Exercise description ▸ In the entries that follow, the first line to write out is the one containing "Open the technical indicator settings gear", and the last is the one containing "You are a computer-use agent. Screen". Reproduce that stretch exactly, with nothing before or after it.

Collected data ▸
------------------------------------------------

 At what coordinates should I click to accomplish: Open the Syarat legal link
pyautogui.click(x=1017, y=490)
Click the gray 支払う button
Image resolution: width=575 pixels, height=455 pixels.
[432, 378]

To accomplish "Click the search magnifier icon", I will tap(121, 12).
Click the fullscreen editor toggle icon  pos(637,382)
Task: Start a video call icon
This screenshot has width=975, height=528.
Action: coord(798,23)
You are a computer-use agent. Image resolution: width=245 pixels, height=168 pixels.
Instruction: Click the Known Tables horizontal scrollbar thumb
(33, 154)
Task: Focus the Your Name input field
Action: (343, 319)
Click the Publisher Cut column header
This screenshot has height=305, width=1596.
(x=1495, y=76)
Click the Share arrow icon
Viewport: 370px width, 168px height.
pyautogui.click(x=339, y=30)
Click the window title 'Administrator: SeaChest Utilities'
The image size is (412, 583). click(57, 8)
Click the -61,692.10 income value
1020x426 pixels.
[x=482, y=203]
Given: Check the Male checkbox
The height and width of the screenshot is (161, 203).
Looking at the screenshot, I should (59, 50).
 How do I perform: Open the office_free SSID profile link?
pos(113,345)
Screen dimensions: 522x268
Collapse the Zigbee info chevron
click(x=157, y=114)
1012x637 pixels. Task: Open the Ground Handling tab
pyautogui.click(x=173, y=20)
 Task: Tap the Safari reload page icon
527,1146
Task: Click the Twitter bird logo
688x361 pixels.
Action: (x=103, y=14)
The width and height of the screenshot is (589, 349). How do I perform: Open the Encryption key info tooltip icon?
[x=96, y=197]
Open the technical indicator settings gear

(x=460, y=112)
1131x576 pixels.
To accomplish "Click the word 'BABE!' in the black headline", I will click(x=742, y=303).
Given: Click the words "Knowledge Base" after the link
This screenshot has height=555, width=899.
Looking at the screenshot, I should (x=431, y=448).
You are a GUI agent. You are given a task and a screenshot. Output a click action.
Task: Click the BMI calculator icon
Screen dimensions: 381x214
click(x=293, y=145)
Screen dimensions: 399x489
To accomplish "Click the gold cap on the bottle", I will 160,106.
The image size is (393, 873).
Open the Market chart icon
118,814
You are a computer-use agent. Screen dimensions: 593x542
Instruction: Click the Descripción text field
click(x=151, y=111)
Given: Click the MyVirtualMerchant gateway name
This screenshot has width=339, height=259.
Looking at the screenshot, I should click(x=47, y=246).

------------------------------------------------

Solution below ▸
Open the technical indicator settings gear

(x=460, y=112)
1131x576 pixels.
To accomplish "Click the word 'BABE!' in the black headline", I will click(x=742, y=303).
Given: Click the words "Knowledge Base" after the link
This screenshot has height=555, width=899.
Looking at the screenshot, I should (x=431, y=448).
You are a GUI agent. You are given a task and a screenshot. Output a click action.
Task: Click the BMI calculator icon
Screen dimensions: 381x214
click(x=293, y=145)
Screen dimensions: 399x489
To accomplish "Click the gold cap on the bottle", I will 160,106.
The image size is (393, 873).
Open the Market chart icon
118,814
You are a computer-use agent. Screen dimensions: 593x542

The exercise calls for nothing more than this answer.